Recovering the Metaphysical ideal

  1. In the Chapter entitled “The Last Metaphysical Right,” Weaver begins by explaining that “The remaining chapters therefore present means of restoration” and “I have endeavored to make plain in every way that I regard all the evils in our now extensive catalogue as flowing from a falsified picture of the world which, for our immediate concern, results in an inability to interpret current happenings.”
  2. But he warns “nothing substantial can be done until we have brought sinners to repentance,,, Once man has regained sufficient humility to confess that ideals have been dishonored and that his condition is a reproach, one obstruction has been removed.”
  3. What is necessary is “…the underpinning of metaphysic.”
  4. For Weaver the principle conclusions of metaphysics have been vanquished—all that is, except the principle of private property which he sees as the “the last metaphysical right remaining to us, The ordinances of religion, the prerogatives of sex and of vocation, all have been swept away by materialism, but the relationship of a man to his own has until the present largely escaped attack.  ? In seeking protection against an otherwise omnipotent state, the opposition must now fall back upon the metaphysical right of private property.”
  5. “Private right defending noble preference is what we wish to make possible by insisting that not all shall be dependents of the state.”
  6. It is important to note that private property alone can reform education.
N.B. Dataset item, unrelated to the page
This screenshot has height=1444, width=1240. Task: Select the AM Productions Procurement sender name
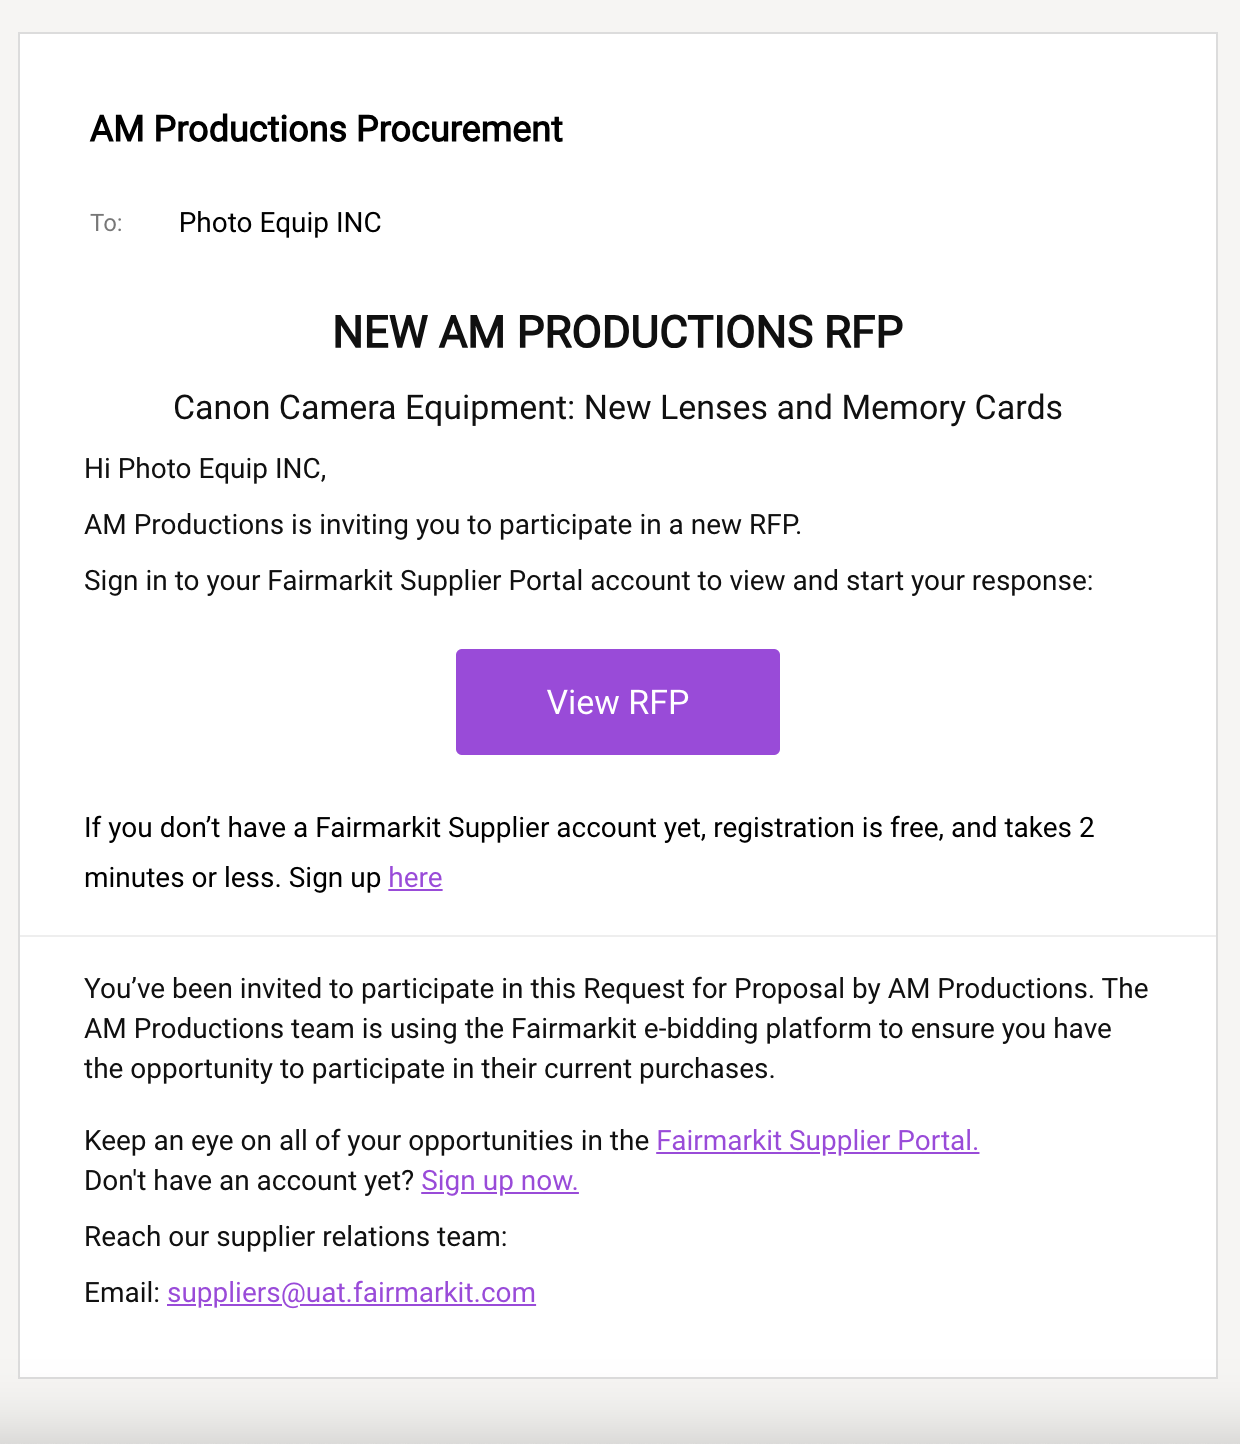coord(326,129)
This is because “Nothing is more certain than that whatever has to court public favor for its support will sooner or later be prostituted to utilitarian ends. The educational institutions of the United States afford a striking demonstration of this truth. Virtually without exception, liberal education, that is to say, education centered about ideas and ideals, has fared best in those institutions which draw their income from private sources. They have been able, despite limitations which donors have sought to lay upon them, to insist that education be not entirely a means of breadwinning. This means that they have been relatively free to promote pure knowledge and the training of the mind; they have afforded a last stand for “antisocial” studies like Latin and Greek.”
  7. Excellent analysis of public education. “In state institutions, always at the mercy of elected bodies and of the public generally, and under obligation to show practical fruits for their expenditure of money, the movement toward specialism and vocationalism has been irresistible. They have never been able to say that they will do what they will with their own because their own is not private. It seems fair to say that the opposite of the private is the prostitute.”
  8. “It is, on the contrary, important to keep substance in life, for a man’s character emerges in the building and ordering of his house; it does not emerge in complaisance with state arrangement, and it is likely to be totally effaced by communistic organization. Substance has a part in bringing out that distinction which we have admitted to be good; it is somehow instrumental in man’s probation.”
  9. “And, underlying all, there is for us in this critical battle against chaos the concept of inviolable right. We prize this instance because it is the opening for other transcendental conceptions. So long as there is a single breach in monism or pragmatism, the cause of values is not lost …Therefore one inviolable right there must be to validate all other rights.”
  10. “We are looking for a place where a successful stand may be made for the logos against modern barbarism.”